Maïtée Labrecque-Saganash a terminé deuxième lors des dernières élections provinciales. (Twitter)

« Le fait d’avoir les pièces d’identité appropriées pour pouvoir prouver qui ils sont est en soi un énorme défi », a déclaré M. Napartuk. Il suggère qu’Élections Québec devrait plutôt envisager de nommer des représentants de chaque communauté qui pourraient être autorisés à se porter officiellement garants des électeurs.

M. Napartuk estime également que les communautés cries et inuit du nord du Québec devraient avoir leur propre circonscription. L’Ungava est la plus grande circonscription du Québec et couvre 855 000 kilomètres carrés.

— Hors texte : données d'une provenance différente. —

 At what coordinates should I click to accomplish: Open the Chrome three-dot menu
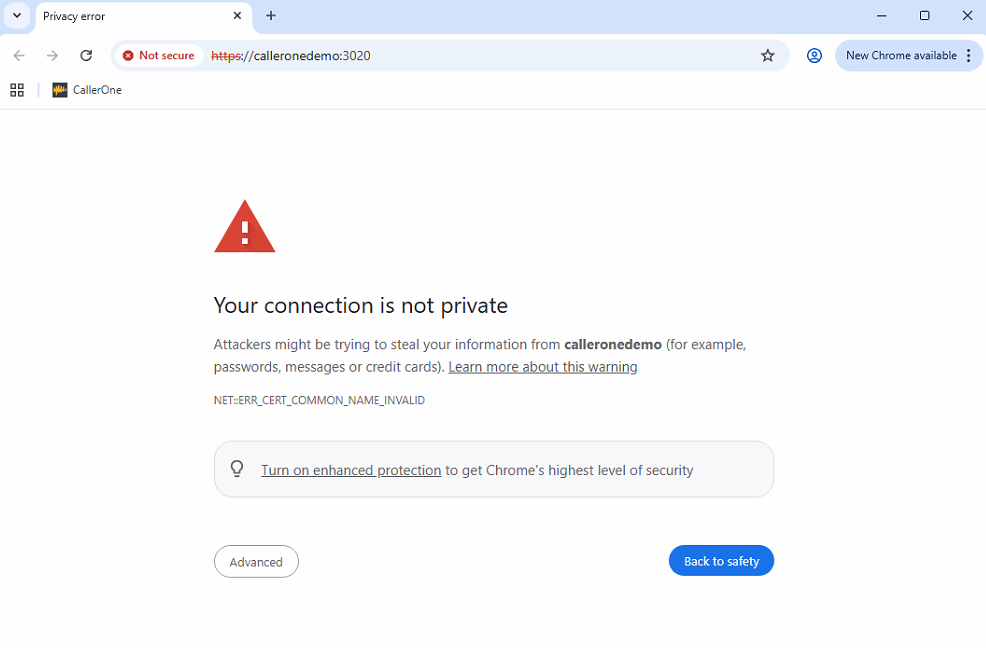pos(968,56)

Réponse d’Élections Québec

CBC a demandé une entrevue avec le directeur général de la province, Pierre Reid, mais Élections Québec a refusé.

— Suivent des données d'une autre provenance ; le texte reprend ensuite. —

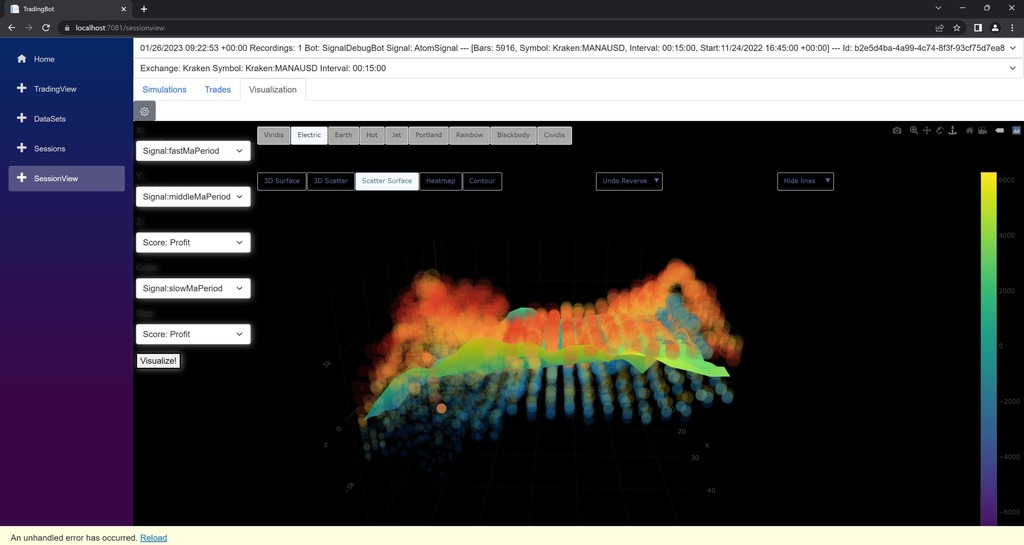Switch plot type to 3D Scatter
1024x545 pixels.
tap(330, 181)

La porte-parole Julie St. Arnaud-Drolet a déclaré que l’organisme a mis en place un comité de travail composé de représentants de grandes circonscriptions électorales, dont Ungava, pour « examiner, entre autres, les obstacles au vote dans les communautés autochtones ».

Le caquiste Denis Lamothe (à droite) a été réélu dans la circonscription d’Ungava. (Sylvain Roy Roussel/Radio-Canada)

« Nous sommes toujours en train de faire le bilan de l’élection du 3 octobre. Au cours des prochaines années, nous allons préciser les nouvelles procédures qui seront mises en place pour l’élection générale de 2026 », a déclaré Mme St-Arnaud Drolet, ajoutant qu’Élections Québec ne peut pas mettre en œuvre une réforme électorale de son propre chef, mais peut répondre à une demande du gouvernement provincial.

Le ministre des Affaires autochtones du Québec, Ian Lafrenière, n’a pas répondu aux demandes de commentaires sur l’ouverture du gouvernement à une réforme.